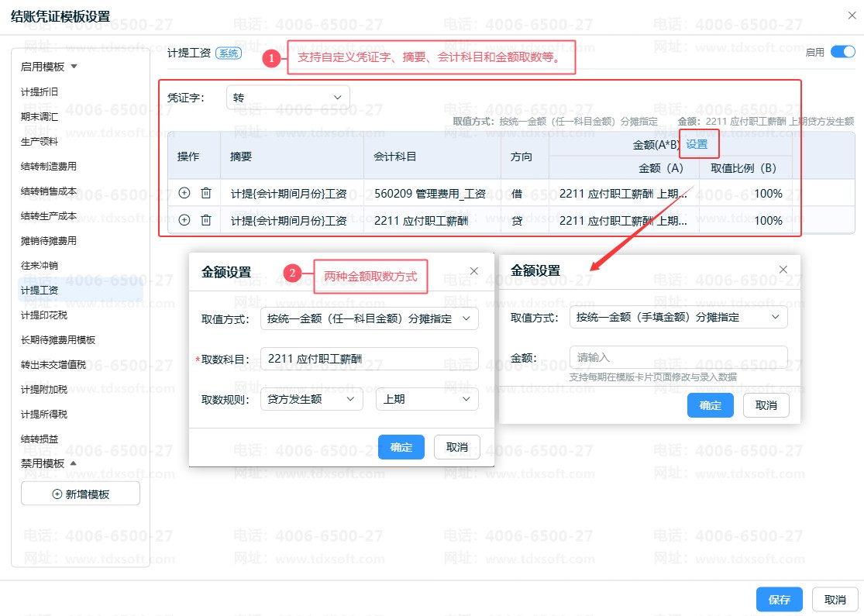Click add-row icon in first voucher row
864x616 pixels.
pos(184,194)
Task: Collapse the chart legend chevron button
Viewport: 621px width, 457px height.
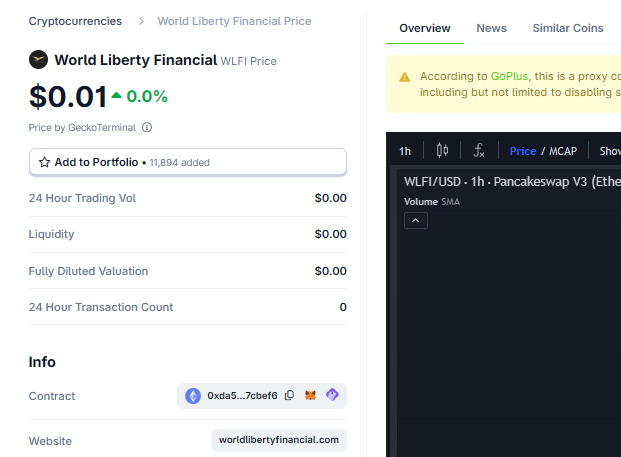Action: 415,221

* * *

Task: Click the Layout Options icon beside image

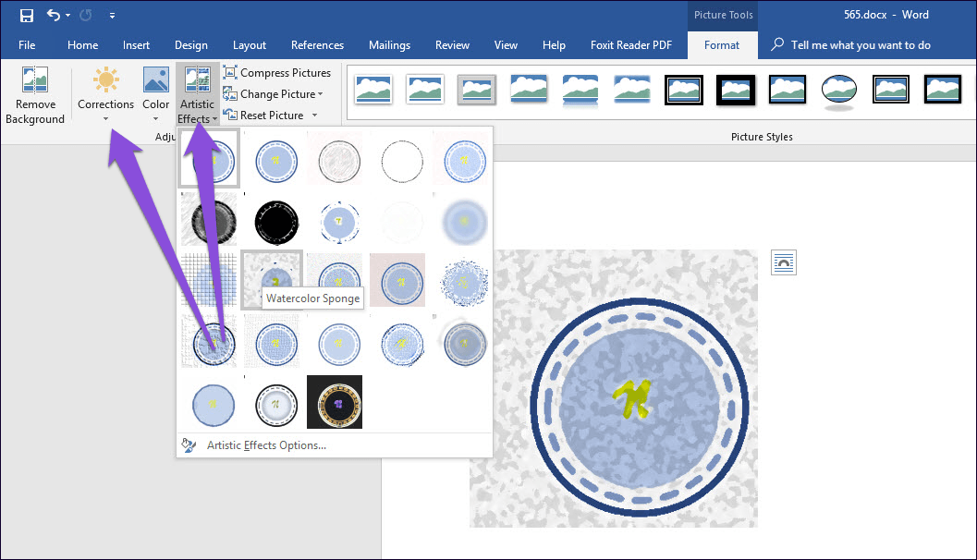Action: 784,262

[INSTRUCTIONS TO FOLLOW] Return every line of the data above that contains the string "Task". Case counts.

[SOLUTION TO THIS EXERCISE]
Task: Collapse the chart legend chevron button
Task: Click the Layout Options icon beside image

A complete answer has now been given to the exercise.